▶ **MATERIAL PROVIDED**:
────────────────────

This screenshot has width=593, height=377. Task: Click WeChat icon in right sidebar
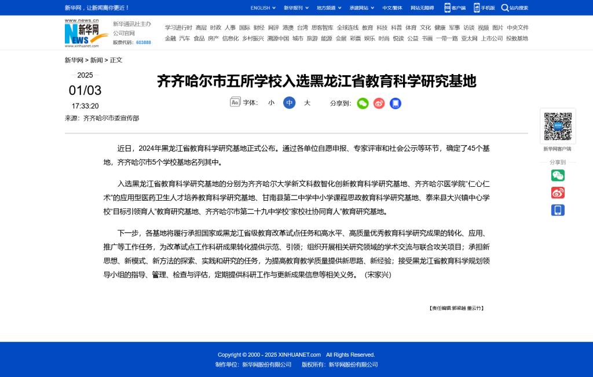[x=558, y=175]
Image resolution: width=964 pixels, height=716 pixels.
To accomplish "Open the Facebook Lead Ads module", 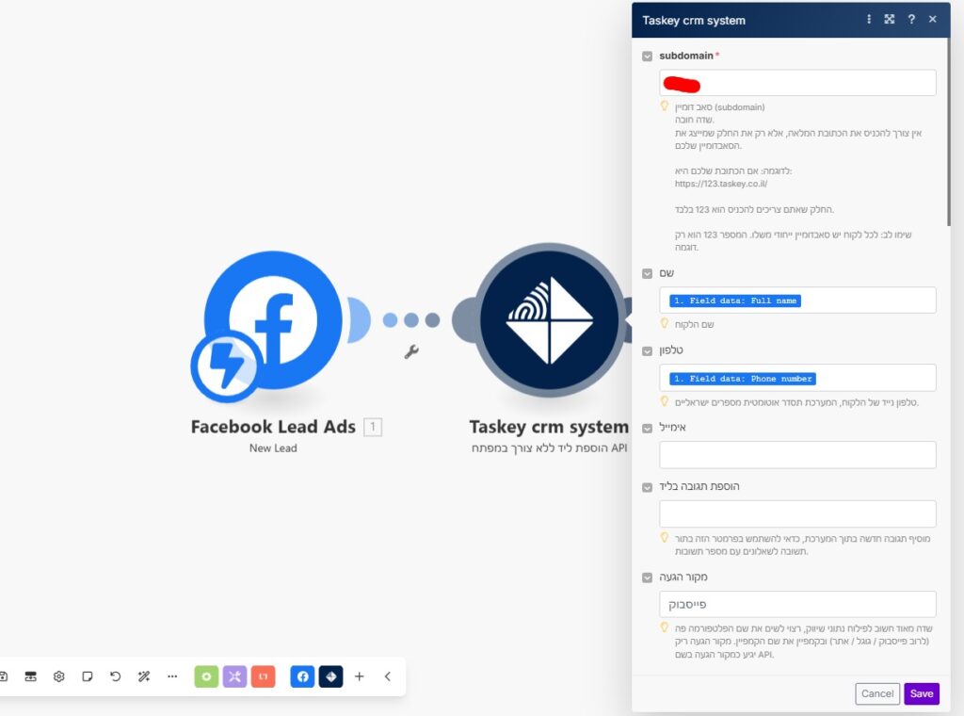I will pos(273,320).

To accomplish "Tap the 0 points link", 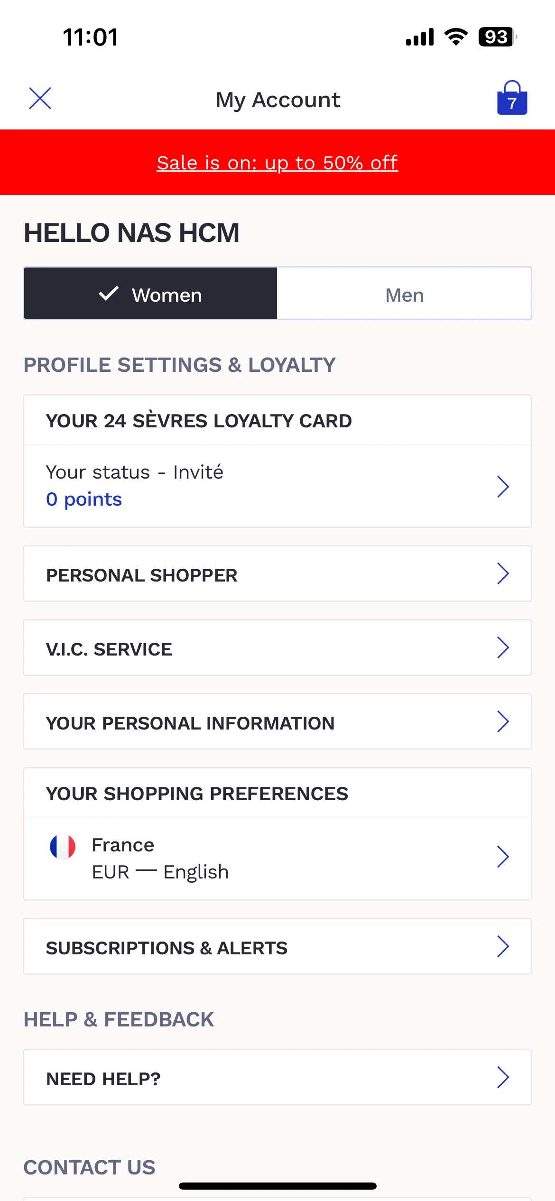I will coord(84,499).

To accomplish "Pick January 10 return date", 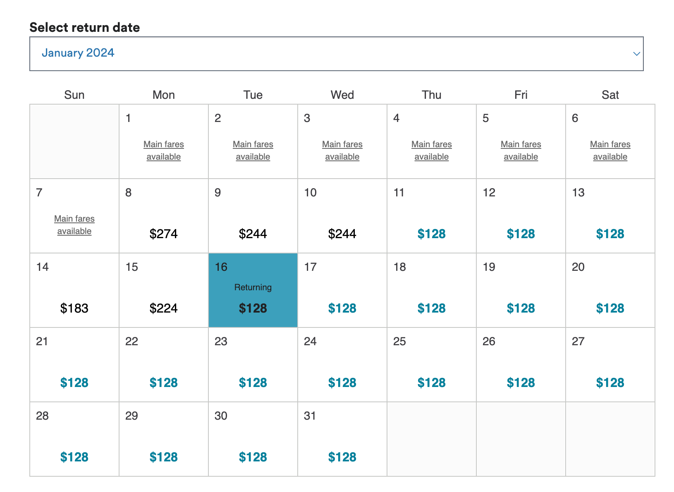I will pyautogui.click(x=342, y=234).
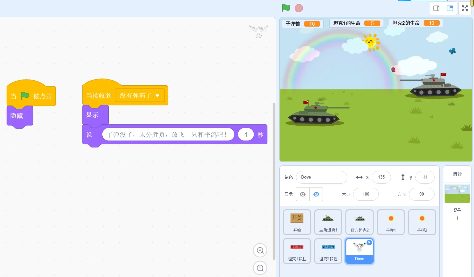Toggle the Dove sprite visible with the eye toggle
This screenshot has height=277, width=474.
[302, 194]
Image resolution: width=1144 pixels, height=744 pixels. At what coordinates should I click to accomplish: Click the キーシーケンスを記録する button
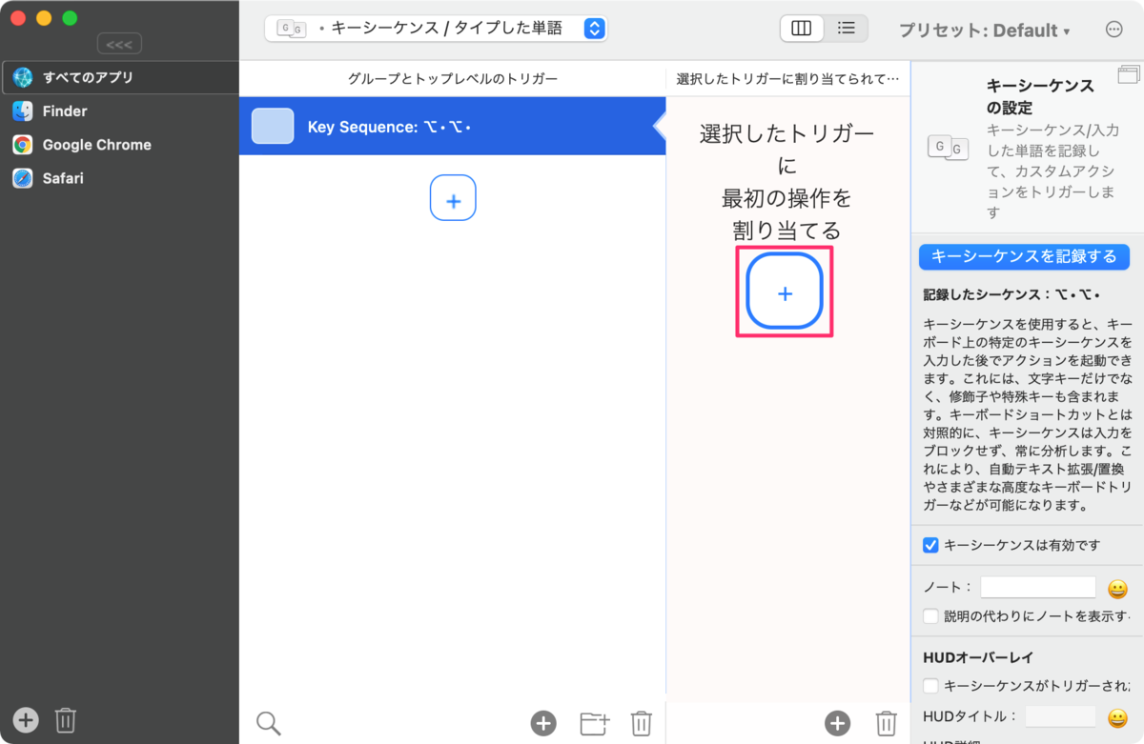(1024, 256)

────────────────────

▶ **THE PROBLEM**: Only the lines from the one with "Image resolution: width=1144" through the end of the listing should be transcribed, exactly and without pictures.

▶ **RESULT OF THE TASK**:
Image resolution: width=1144 pixels, height=744 pixels. At what coordinates should I click to accomplish: Click the キーシーケンスを記録する button
(1024, 256)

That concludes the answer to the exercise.